* _EXERCISE BRIEF_:
Word for word, retype the records below.

---------- GIVEN DATA ----------

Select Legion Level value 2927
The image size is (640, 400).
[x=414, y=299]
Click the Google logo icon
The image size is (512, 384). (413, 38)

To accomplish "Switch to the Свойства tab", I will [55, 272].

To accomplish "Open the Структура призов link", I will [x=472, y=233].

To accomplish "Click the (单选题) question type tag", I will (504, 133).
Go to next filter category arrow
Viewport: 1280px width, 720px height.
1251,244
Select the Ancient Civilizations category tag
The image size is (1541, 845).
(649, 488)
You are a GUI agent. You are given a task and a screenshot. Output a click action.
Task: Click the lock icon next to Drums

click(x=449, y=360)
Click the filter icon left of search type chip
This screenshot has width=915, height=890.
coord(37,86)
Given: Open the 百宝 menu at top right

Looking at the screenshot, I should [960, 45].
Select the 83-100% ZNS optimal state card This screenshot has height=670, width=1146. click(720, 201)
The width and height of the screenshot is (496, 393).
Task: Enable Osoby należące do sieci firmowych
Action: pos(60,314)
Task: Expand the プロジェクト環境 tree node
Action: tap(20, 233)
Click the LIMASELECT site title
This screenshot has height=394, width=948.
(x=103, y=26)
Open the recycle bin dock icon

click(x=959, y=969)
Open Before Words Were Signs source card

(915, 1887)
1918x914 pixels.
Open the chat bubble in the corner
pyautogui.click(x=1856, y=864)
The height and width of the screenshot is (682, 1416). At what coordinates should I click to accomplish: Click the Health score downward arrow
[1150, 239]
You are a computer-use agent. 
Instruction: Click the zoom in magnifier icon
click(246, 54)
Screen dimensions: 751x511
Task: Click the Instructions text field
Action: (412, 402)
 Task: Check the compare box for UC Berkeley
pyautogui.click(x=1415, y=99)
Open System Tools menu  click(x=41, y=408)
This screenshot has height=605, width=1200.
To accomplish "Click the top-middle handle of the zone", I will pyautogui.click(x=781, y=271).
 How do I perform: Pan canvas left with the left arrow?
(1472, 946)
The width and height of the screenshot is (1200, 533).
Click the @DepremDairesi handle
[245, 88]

----------

* _RESPONSE TO THE TASK_:
Select Legion Level value 2927
The image size is (640, 400).
[x=414, y=299]
Click the Google logo icon
The image size is (512, 384). (413, 38)

To accomplish "Switch to the Свойства tab", I will [55, 272].

To accomplish "Open the Структура призов link", I will [x=472, y=233].

To accomplish "Click the (单选题) question type tag", I will (504, 133).
Go to next filter category arrow
Viewport: 1280px width, 720px height.
1251,244
Select the Ancient Civilizations category tag
The image size is (1541, 845).
(649, 488)
You are a GUI agent. You are given a task and a screenshot. Output a click action.
Task: Click the lock icon next to Drums

click(x=449, y=360)
Click the filter icon left of search type chip
This screenshot has width=915, height=890.
coord(37,86)
Given: Open the 百宝 menu at top right

Looking at the screenshot, I should [960, 45].
Select the 83-100% ZNS optimal state card This screenshot has height=670, width=1146. click(720, 201)
The width and height of the screenshot is (496, 393).
Task: Enable Osoby należące do sieci firmowych
Action: pos(60,314)
Task: Expand the プロジェクト環境 tree node
Action: tap(20, 233)
Click the LIMASELECT site title
This screenshot has height=394, width=948.
(x=103, y=26)
Open the recycle bin dock icon

click(x=959, y=969)
Open Before Words Were Signs source card

(915, 1887)
1918x914 pixels.
Open the chat bubble in the corner
pyautogui.click(x=1856, y=864)
The height and width of the screenshot is (682, 1416). At what coordinates should I click to accomplish: Click the Health score downward arrow
[1150, 239]
You are a computer-use agent. 
Instruction: Click the zoom in magnifier icon
click(246, 54)
Screen dimensions: 751x511
Task: Click the Instructions text field
Action: (412, 402)
 Task: Check the compare box for UC Berkeley
pyautogui.click(x=1415, y=99)
Open System Tools menu  click(x=41, y=408)
This screenshot has height=605, width=1200.
To accomplish "Click the top-middle handle of the zone", I will pyautogui.click(x=781, y=271).
 How do I perform: Pan canvas left with the left arrow?
(1472, 946)
The width and height of the screenshot is (1200, 533).
Click the @DepremDairesi handle
[245, 88]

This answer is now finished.